Glasgow's crusading muckraker Jack Parlabane returns in the fifth novel from journalist Brookmyre (Quite Ugly One Morning; One Fine Day in the Middle of the Night; etc.). A plucky English lawyer, Nicole Carrow (out to make it as a public defender in Scotland to rebel against her dad), is finding out she got more than she bargained for with potential clients like Mrs. McGrotty—"an elephantine creature in a shapeless brown coat that looked like it had been fashioned from dog-pelts and then dragged behind a heavy goods vehicle for a couple of days." Then she's approached by a strangely courteous ex-con named Tam McInnes, who gives her an envelope full of evidence of a conspiracy that goes to the highest levels of British commerce and government. Shortly afterwards, billionaire media mogul Roland Voss is brutally murdered, and McInnes and three others (including his son, Paul, and Paul's hilariously dissipated roommate, Spammy) have been artfully set up to take the fall.
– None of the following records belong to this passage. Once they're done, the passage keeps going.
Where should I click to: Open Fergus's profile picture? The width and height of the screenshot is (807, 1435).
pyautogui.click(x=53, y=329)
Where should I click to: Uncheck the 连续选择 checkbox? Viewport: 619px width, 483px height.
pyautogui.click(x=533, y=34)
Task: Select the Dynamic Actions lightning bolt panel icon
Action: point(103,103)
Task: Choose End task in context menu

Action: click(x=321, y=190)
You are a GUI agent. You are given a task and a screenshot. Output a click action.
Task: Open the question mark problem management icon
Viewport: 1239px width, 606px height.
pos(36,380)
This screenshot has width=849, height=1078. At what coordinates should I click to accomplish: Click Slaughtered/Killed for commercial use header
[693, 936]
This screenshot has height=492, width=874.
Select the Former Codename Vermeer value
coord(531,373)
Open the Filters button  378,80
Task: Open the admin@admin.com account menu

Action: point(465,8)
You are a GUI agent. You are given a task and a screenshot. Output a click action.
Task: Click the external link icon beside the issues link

The only one to believe Nicole, however, is the ever-suspicious Parlabane, who knows good media manipulation when he sees it. More murders and a daring jailbreak (or is it another setup?) send McInnes & Co. into hiding and stir up a national manhunt, while back in Glasgow Parlabane races to expose the scam. While the plot may sound hackneyed, Brookmyre's deft character sketches, street-level dialect and mercilessly satirical observations of cross-border politics, journalism and human zaniness keep this good-sized novel moving smoothly along. The U.K. press has called Brookmyre a Scottish analogue to Carl Hiaasen and Elmore Leonard; Country of the Blind
actually proves it. Agent, Kim Witherspoon. (Sept.)
Forecast:Brookmyre uses a lot of Scots dialect, which has been gaining popularity since Irvine Welsh and James Kelman were published here and goes over well with a young audience (which may explain Grove's decision to publish this as a trade paperback).